Entonces, tras unas clarísimas advertencias, una noche me despierta un ataque al corazón, justo cuando daban las dos.

He comprendido: no está permitido hurgar en los secretos de las potencias. Tiro los libros prohibidos y de inmediato vuelve la paz, lo que basta para demostrarme que la voluntad superior se ha visto cumplida.

Al domingo siguiente visito Notre-Dame y asisto a la función de vísperas. Conmovido por la ceremonia, de la que no comprendo una palabra, me deshago en lágrimas y salgo convencido de que allí, en la Santa Madre Iglesia, se encuentra la salvación.

Ahora bien, ¡no era verdad! Puesto que, al día siguiente, leo en la prensa que el abate de Solesmes acaba de ser destituido por atentar contra la moral.

—¡Siempre seré el juguete de los invisibles! —exclamo yo, impresionado por este golpe tan certero. Luego me calmo, reprimiendo la crítica indebida, y decido esperar.

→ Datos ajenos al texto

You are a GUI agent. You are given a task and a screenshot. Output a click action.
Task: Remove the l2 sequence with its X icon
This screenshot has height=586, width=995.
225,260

El nuevo libro que el azar pone en mis manos me hace entrever los designios de mi gobernador. Es Las tentaciones de San Antonio de Flaubert. «A todos aquellos a los que atormenta el deseo de Dios, yo los he devorado», dice la Esfinge.

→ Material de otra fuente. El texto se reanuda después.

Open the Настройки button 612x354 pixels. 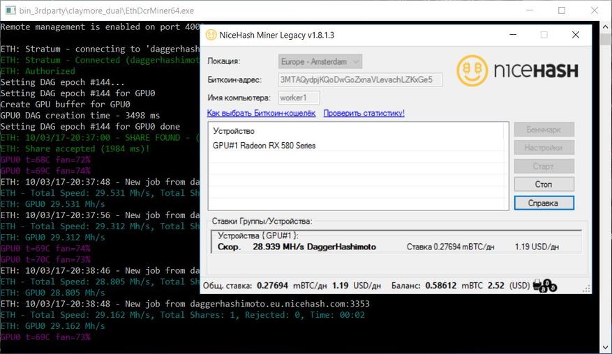coord(544,148)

Este libro me hace daño y me espanta, porque reconozco en él las ideas que yo mismo expresé en el «misterio» de Inferno; la sustitución del buen Dios por el Maligno. Y me desprendo de él después de su lectura, como de una tentación del diablo, que es su autor: «Antonio se santigua y vuelve a la oración.» Así termina Flaubert su libro, y yo sigo su ejemplo.

Luego me cae en suerte, en el momento adecuado, En camino de Huysmans. ¿Por qué me llega tan tarde esta confesión de un ocultista? Porque era preciso que dos destinos análogos se desarrollasen paralelamente, como pruebas y contrapruebas.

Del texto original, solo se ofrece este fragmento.